La Monte Young
Chronos Kristalla
from
The Magic Chord x 4
90 VII 22
ca. 3:00 AM NYC
New Version of Chronos Kristalla
for String Octet
20 IV 12
NYC
In a setting of
Dream Light
Marian Zazeela
Time Crystals Rippling Over the Magenta Ocean
Jung Hee Choi
The Theatre of Eternal Music String Ensemble
Led by Charles Curtis
Charles Curtis
·
cello
Reynard Rott
·
cello
Judith Hamman
·
cello
Peter Ko
·
cello
Jeff Thayer
·
violin
Clara Levy
·
violin
Eyvind Kang
·
viola
Andrew Mcintosh
·
viola
Saturday, January 24, 2026, 8:00 pm
Sunday, January 25, 2026, 8:00 pm
Bourse de Commerce
2 Rue de Viarmes, 75001 Paris, France
GET TICKETS HERE
Chronos Kristalla, a major composition for string quartet by legendary American avant-garde composer La Monte Young (b. 1935), was originally composed in 1989–90 as a commission for the Kronos Quartet and stands as a monumental exploration of just tunings, natural harmonics, and sustained resonant overtones. Despite its significance, Chronos Kristalla was performed only a few times between 1990 and 1995 and was never made available as a commercial recording. As a result, the work has not been heard publicly for more than thirty years.

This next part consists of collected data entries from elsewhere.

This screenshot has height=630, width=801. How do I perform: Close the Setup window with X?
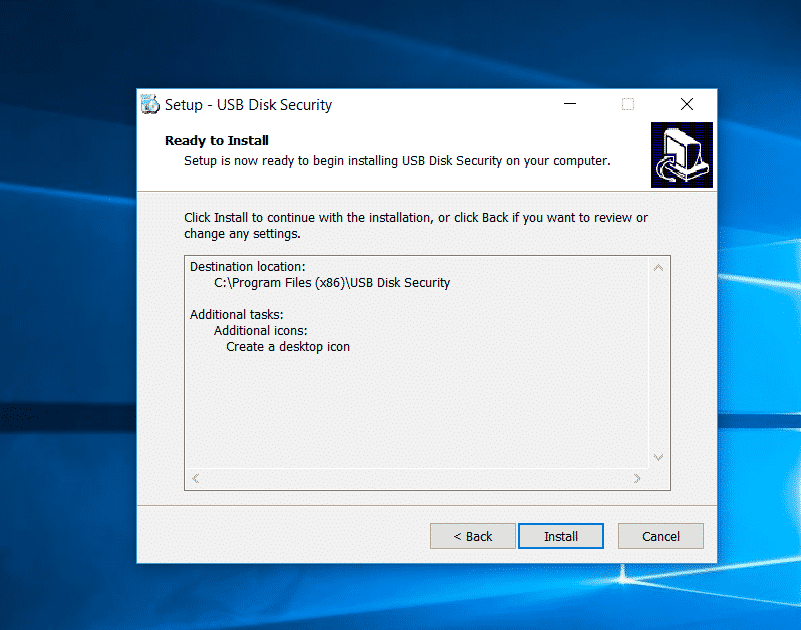coord(687,104)
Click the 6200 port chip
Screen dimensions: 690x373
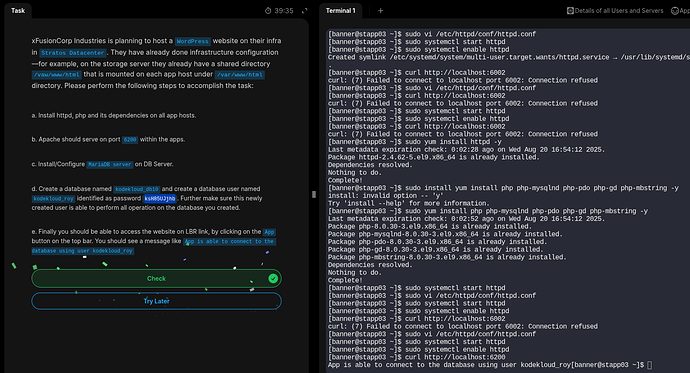point(130,140)
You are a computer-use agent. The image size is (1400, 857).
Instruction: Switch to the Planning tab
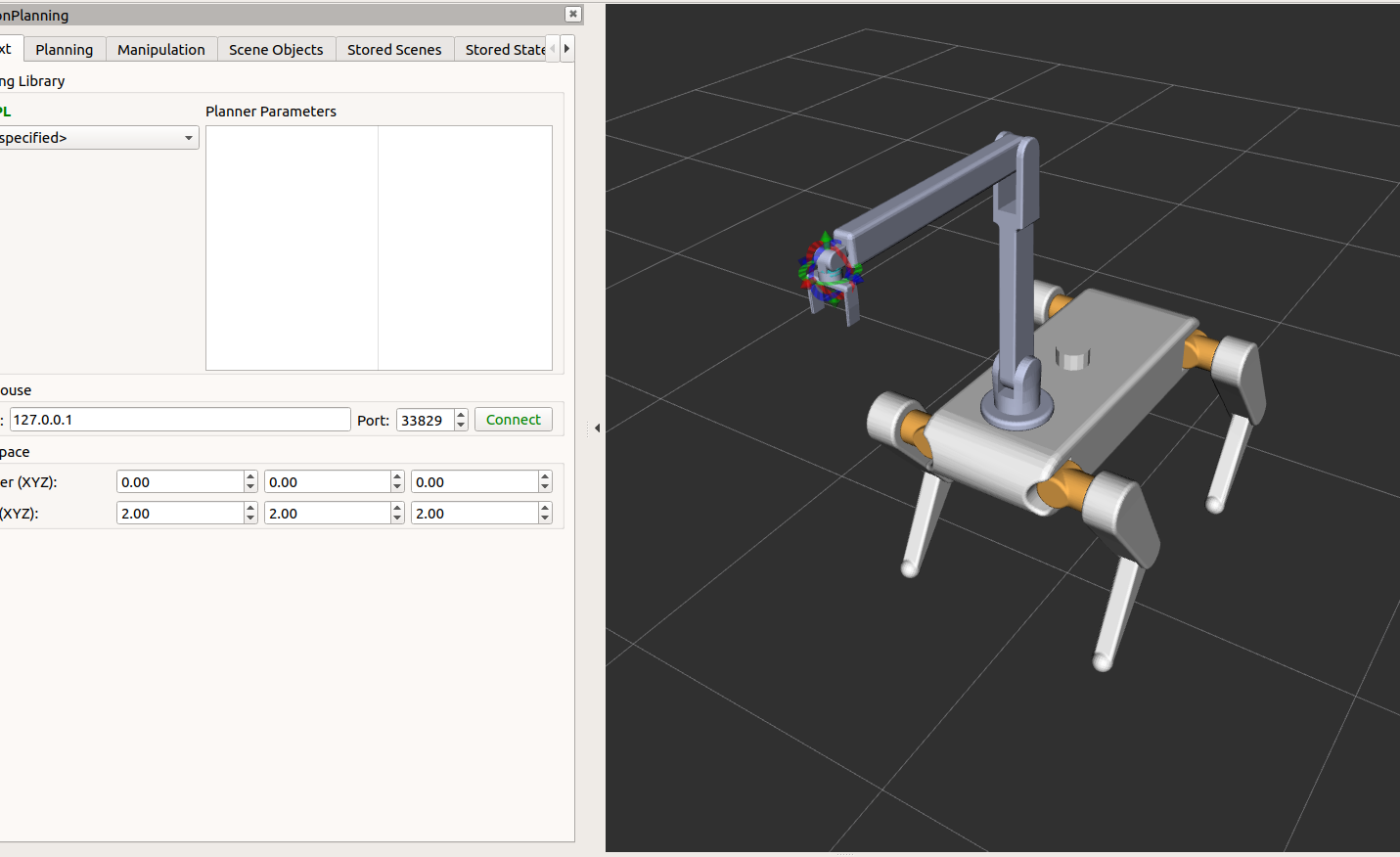tap(65, 50)
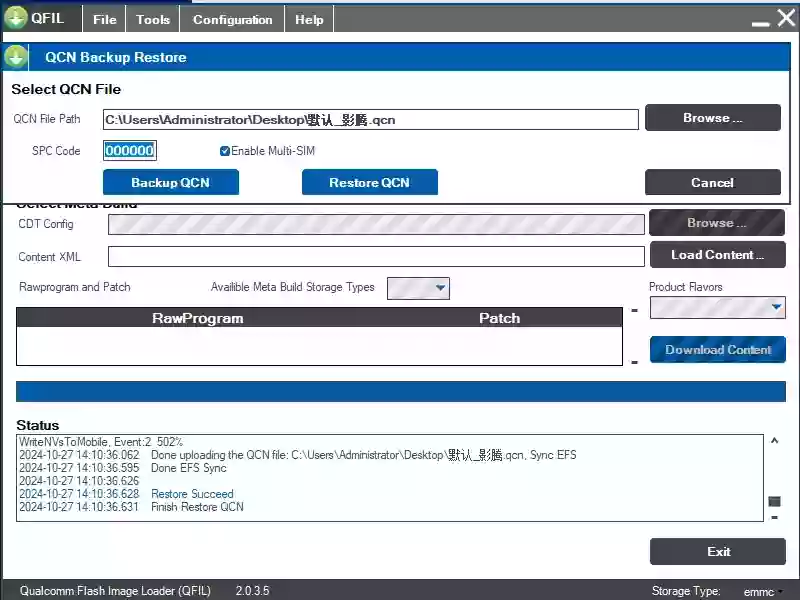Click the QCN Backup Restore dialog icon
800x600 pixels.
tap(16, 57)
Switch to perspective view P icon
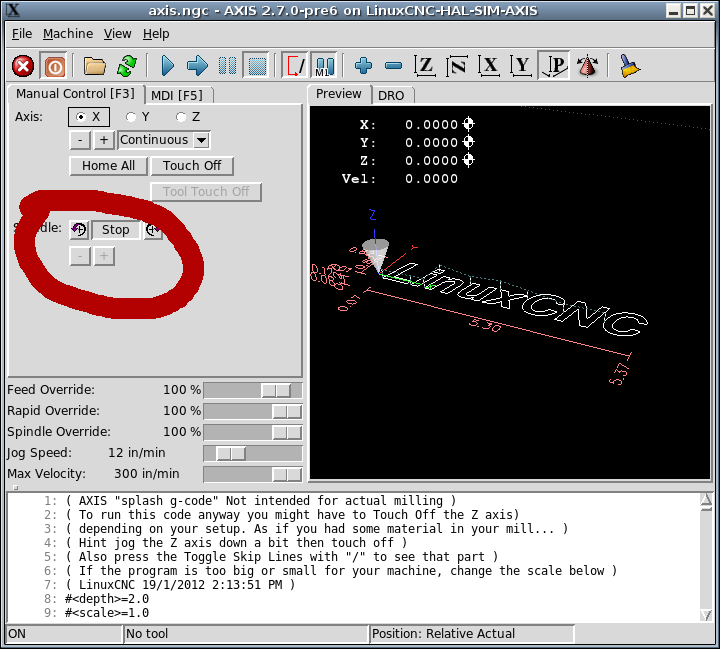The height and width of the screenshot is (649, 720). click(x=555, y=66)
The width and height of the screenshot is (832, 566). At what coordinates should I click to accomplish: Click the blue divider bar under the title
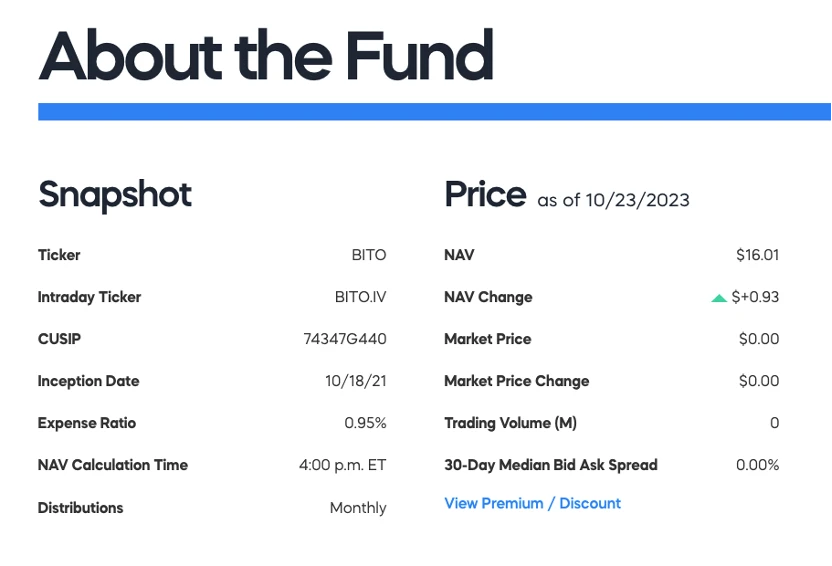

As with many of Young’s compositions and their inherently evolutionary nature, each new performance is, in effect, a new piece. This latest iteration of Chronos Kristalla doubles the instrumentation to further clarify the tunings and sustain longer durations. As Young has stated of his work with Marian Zazeela, “Our medium is time,” and Chronos Kristalla is no exception. The title references Chronos, the Greek god of time, and suggests the crystallization of time from a steady flow into solidity and stillness. The work draws on the pitches and just-intonation tunings of “The Magic Chord” from Young’s magnum opus The Well-Tuned Piano. Transferred to the sustaining sonorities of string instruments, this material opens a new dimension of continuity: despite gradual changes in pitch, the listener experiences the piece as though situated within an immutable sound installation. Importantly, all of the performed pitches are played as natural flageolet tones—the naturally occurring partials of the instruments’ open strings. The ensuing richness of harmony vies with the immateriality of the timbre to create an otherworldly atmosphere, evoking the composer’s fabled first musical influence: the sound of wind blowing through the chinks between the logs of the cabin where he was born in Bern, Idaho.

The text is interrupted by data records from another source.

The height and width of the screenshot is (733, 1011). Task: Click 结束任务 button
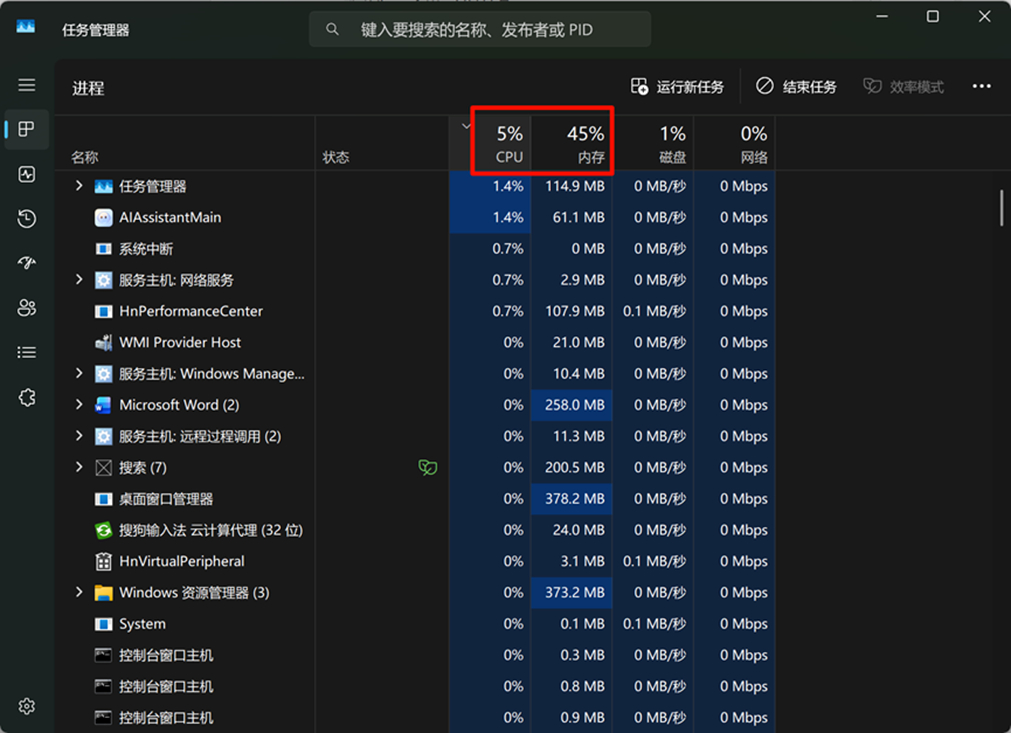796,87
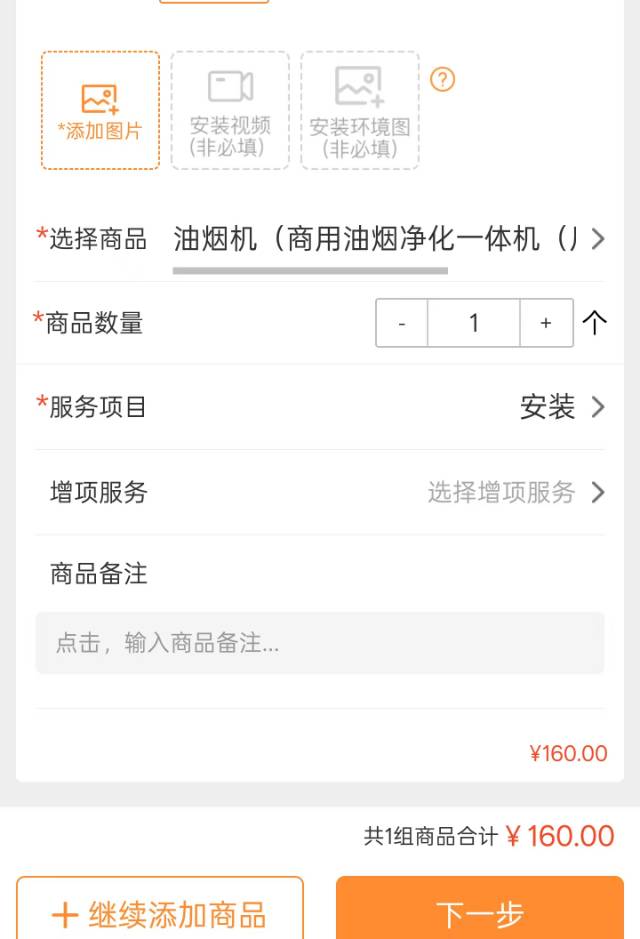Expand the 增项服务 additional services chevron
The image size is (640, 939).
598,492
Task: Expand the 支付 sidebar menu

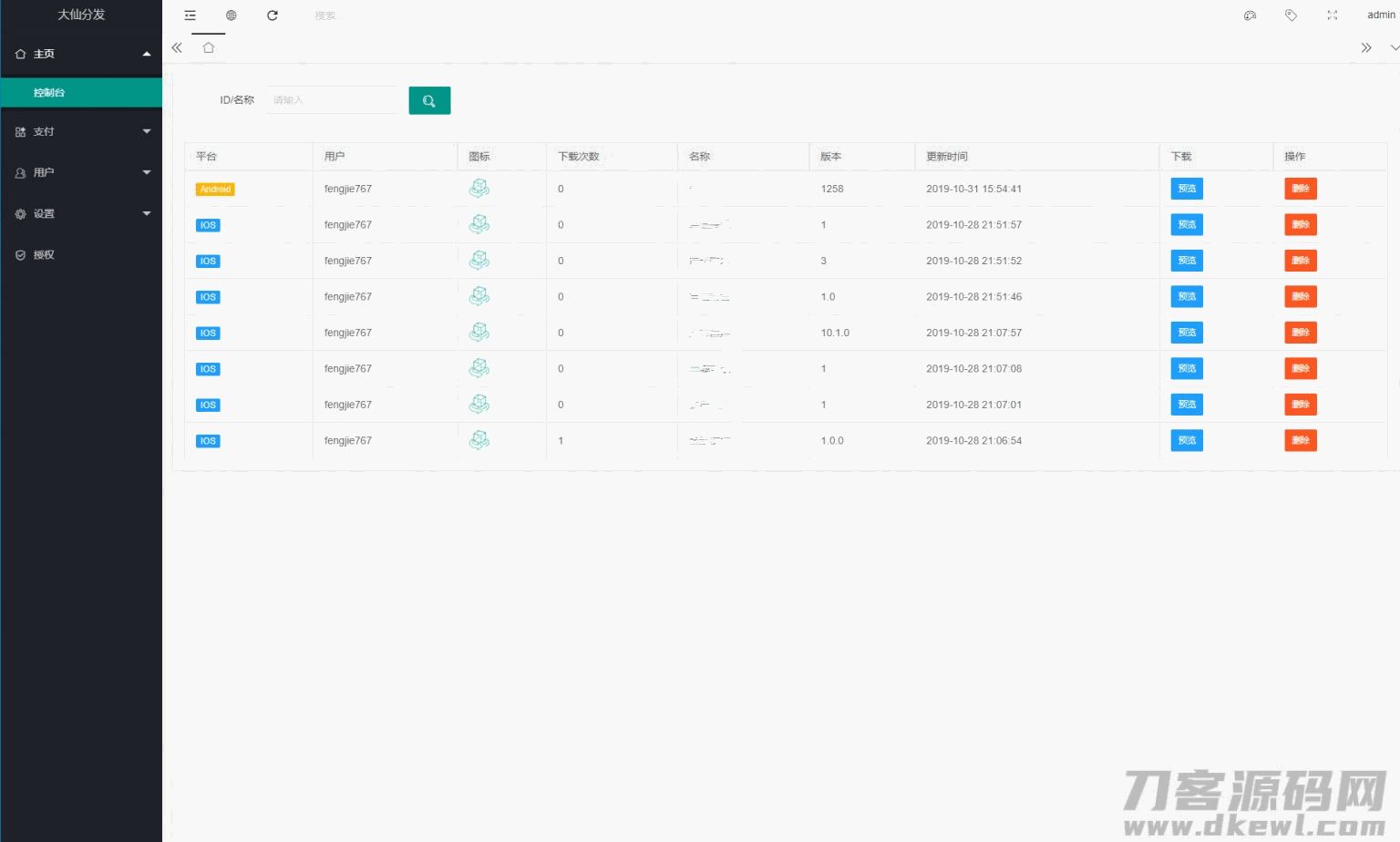Action: coord(81,132)
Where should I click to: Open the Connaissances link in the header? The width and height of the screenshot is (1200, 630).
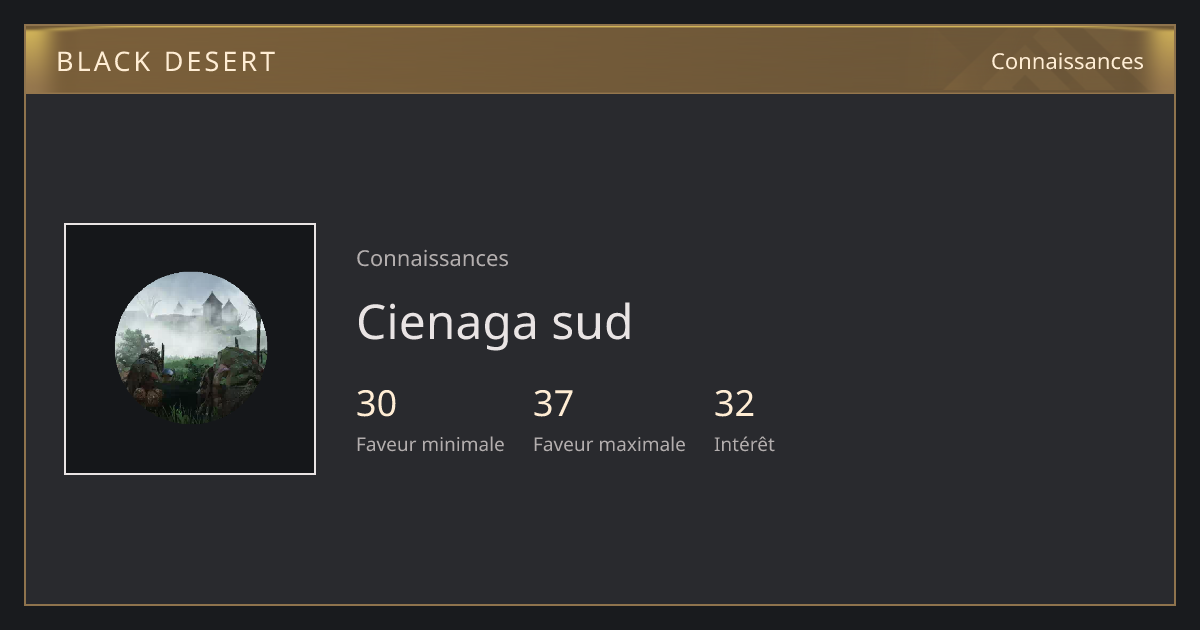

Young’s first return to conventional notation since his Death Chant (1962), Chronos Kristalla is regarded as another of his masterworks, standing alongside The Well-Tuned Piano. As in all of Young’s concert performance pieces, Chronos Kristalla will be performed in a lighting environment created by artist Marian Zazeela and now realized by Jung Hee Choi. The premiere of the octet version will also incorporate Choi’s light projection Time Crystals Rippling Over the Magenta Ocean, inspired by the novel phase of matter in quantum physics, the concept of time crystals, which highlights their unique properties of persistent stability and perpetual transformation.
La Monte Young (b. 1935) is a world-renowned composer, performer, and artist. For over sixty-five years, he has advanced durational musical composition, developed the technique of just intonation, and explored the psychological and phenomenological effects of precise tuning in physical sound environments. In the summer of 1958, Young composed the seminal work Trio for Strings, acknowledged as the first written work of musical minimalism. In 1962, Young, alongside his longtime collaborator and partner Marian Zazeela, formed the influential group The Theatre of Eternal Music and developed a radical performance practice that included as members himself, Zazeela, Terry Riley, Angus MacLise, Tony Conrad, and John Cale. In 1970, Young and Zazeela supported Indian master vocalist Pandit Pran Nath’s journey to the United States, eventually spending twenty-six years as his disciples in the Kirana style of Indian classical singing. In 1974, Young premiered his monumental, ongoing, improvisatory solo piano piece The Well-Tuned Piano (1964) in Rome on a specially tuned Bösendorfer piano. With the support of the Dia Art Foundation, Young and Zazeela built their most expansive version of Dream House—a sound and light environment at the former New York Mercantile Exchange building—where it was open to the public from 1979 to 1985. The MELA Foundation Dream House, built in 1993, remains open to the public in its permanent home at 275 Church Street, where Young still frequently performs his work, including with The Theatre of Eternal Music and The Just Alap Raga Ensemble, founded in 2002 with Zazeela and their senior disciple Jung Hee Choi.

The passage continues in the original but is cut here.